4. The method of claim 1, further comprising measuring the torque
of the golf club being duplicated and selecting a golf club having
substantially the same torque or less as the golf club being
duplicated.
5. The method of claim 1, further comprising measuring the flex
point of the club being duplicated and selecting a club having
substantially the same flex point.
6. The method of claim 1, further comprising measuring the length
of the club being duplicated and selecting a club of substantially
the same length.
7. The method of claim 1, further comprising measuring the phase
angle of the club being duplicated and selecting a club having
substantially the same phase angle.
8. The method of claim 1, further comprising measuring the swing
weight of the club being duplicated and selecting a club having
substantially the same swing weight.
9. The method of claim 1, further comprising measuring the overall
weight of the club being duplicated and selecting a club having
substantially the same overall weight.
10. The method of claim 1, further comprising measuring the grip
diameter of the club being duplicated and selecting a club having
substantially the same grip diameter.
11. The method of claim 1, further comprising determining the lie
and loft of the club head and selecting a club having a club head
with substantially the same lie and loft.

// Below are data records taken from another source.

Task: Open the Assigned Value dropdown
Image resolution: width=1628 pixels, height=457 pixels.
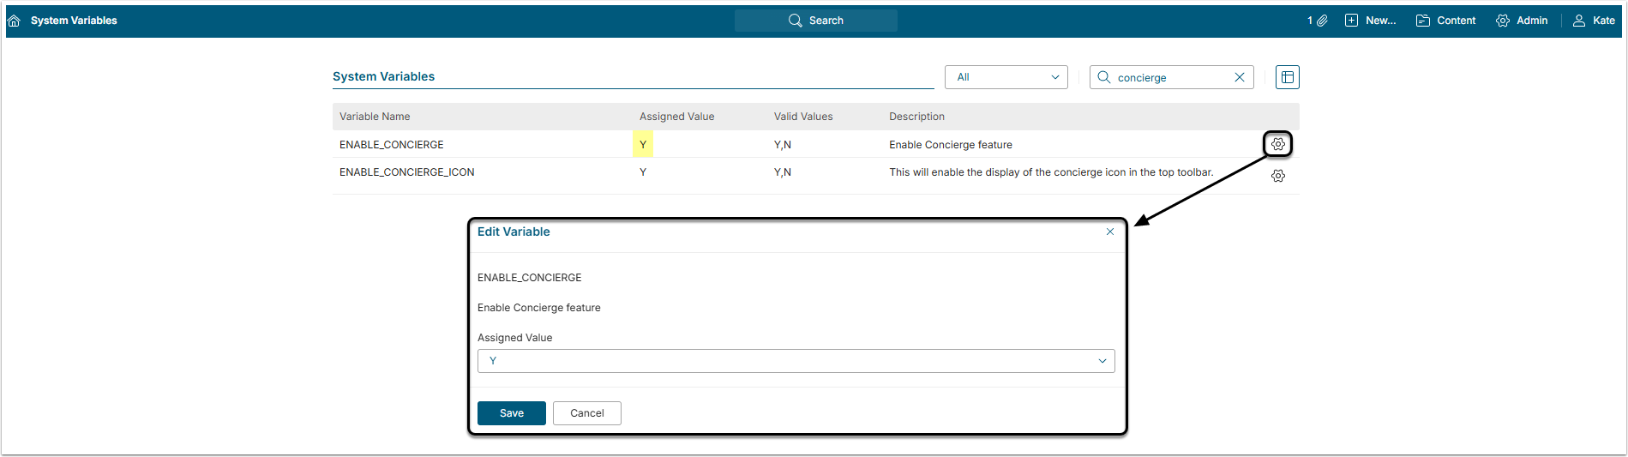Action: pos(796,361)
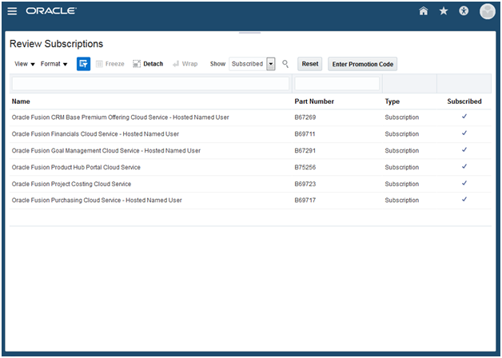Image resolution: width=502 pixels, height=358 pixels.
Task: Open the Favorites star icon
Action: 444,11
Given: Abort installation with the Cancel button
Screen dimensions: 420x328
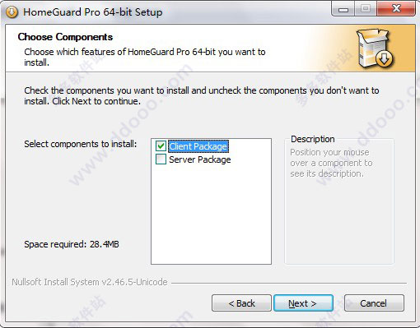Looking at the screenshot, I should [374, 303].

12. The method of claim 1, further comprising measuring the peak of
the spectral response curve at the natural frequency of the club
being duplicated and selecting a club having a natural frequency
peak of substantially the same height.
13. The method of claim 1, further comprising measuring the width
of the selectivity Q of the curve of the club being duplicated and
selecting a shaft which, when a club head is attached, has
substantially the same selectivity Q.
14. A method of preparing a new golf club comprising attaching a
first golf club having a grip end and a club head end to an
oscillating means; oscillating the golf club over a range of
frequencies and measuring at each frequency the excursion of the
club head; plotting the frequency versus the excursion measurements
so as to form a spectral response curve; determining the natural
frequency of the first golf club; selecting a new club having a
spectral response curve which is substantially the same as the
spectral response curve of the first golf club, at least at about
the portion of the curve at about the natural frequency of the
first golf club, except that the natural frequency for the new club
is shifted from that of the first club in such a manner that for
each adjacent club in a set of fourteen clubs the natural frequency
shift forms a backwards S curve when the natural frequencies of a
set of fourteen different clubs is plotted on the vertical axis
versus the length of each club on the horizontal axis.

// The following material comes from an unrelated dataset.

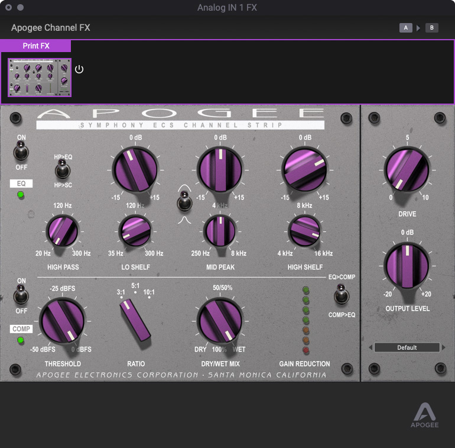Select the A preset slot button
The image size is (455, 448).
tap(405, 28)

15. The method of claim 14, wherein the backwards S curve is convex
from about the eight iron through the higher numbered irons and
concave from about the four wood through the lower numbered
woods.
16. A method of producing a matched series of golf club irons which
include at least 5 different clubs between a 2-iron and a sand
wedge which comprises: attaching a first golf club having a grip
end and a club head end to an oscillating means; oscillating the
golf club over a range of frequencies and measuring at each
frequency the excursion of the club head; plotting the frequency
versus the excursion measurements so as to form a spectral response
curve; determining the natural frequency of the first golf club;
selecting the at least 5 different clubs each having spectral
response curves which are substantially the same as the spectral
response curve of the first golf club at least at about the portion
of the curve at about the natural frequency of the first golf club,
except that the natural frequency for each adjacent club in the
series shifts in a manner so as to form a curve which is convex
from the 8-iron to the sand wedge when the natural frequency of the
series of irons is plotted on the vertical axis versus the length
of each club on the horizontal axis.
17. A method of producing a matched series of golf club woods which
include at least 4 different woods between a 5-wood and a driver
which comprises: attaching a first golf club head end to an
oscillating means; oscillating the golf club over a range of
frequencies and measuring at each frequency the excursion of the
club head; plotting the frequency versus the excursion measurements
so as to form a spectral response curve, determining the natural
frequency of the first golf club from the curve; selecting the at
least four different woods each having a spectral response curve
which is substantially the same as the spectral response curve of
the first golf club at least at about the portion of the curve at
about the natural frequency of the first golf club, except that the
natural frequency for each adjacent club in the series shifts in a
manner so as to form a curve which is concave from the 5-wood to
the driver when the natural frequency of the series of woods is
plotted on the vertical axis versus the length of each club on the
horizontal axis.
18. A matched series of two or more golf clubs, each club having
(i) a substantially similar spectral response curve, at least about
the portion of the curve at about the natural frequency of each
club, which spectral response curve is formed by plotting the
frequency versus the excursion of the club head when each golf club
oscillated over a range of frequencies, and (ii) an identical
inherent shaft gradient, wherein the natural frequencies of
successive clubs are shifted by an amount as determined from the
following:
Description
BACKGROUND OF THE INVENTION
Many golfers have one or two favorite clubs, which they prefer over
the rest of the clubs in their set. The favorite club(s) usually
feels and performs better for the golfer. If the golfer could
duplicate the performance of this favorite club and make each of
the clubs in his set feel and perform like his favorite club, the
golfer could improve his game.
That a golfer finds a difference in behavior of one club from
another in a set is not surprising due predominantly to normal
shaft manufacturing tolerances. Shafts made from the same die can
vary substantially. For example, steel shafts of a leading
manufacturer are permitted to vary by up to .+-.2.5% in stiffness
and still be within tolerance. With the difference between
"regular" and "stiff" shafts or "stiff" and "extra stiff" being
only about 2.5%, a shaft within a set can vary all the way from
"regular" to "extra stiff" even though all the shafts in the set
were made from a "stiff" die.
Attempts at duplication of a golf club to copy a single golf club
or to produce a matched set of clubs are well known in the art. A
variety of different methods have been proposed to accomplish these
difficult tasks. One of the most popular techniques involves the
determination of and then matching the natural frequency of the
clubs or, in some instances, the club shafts. U.S. Pat. Nos.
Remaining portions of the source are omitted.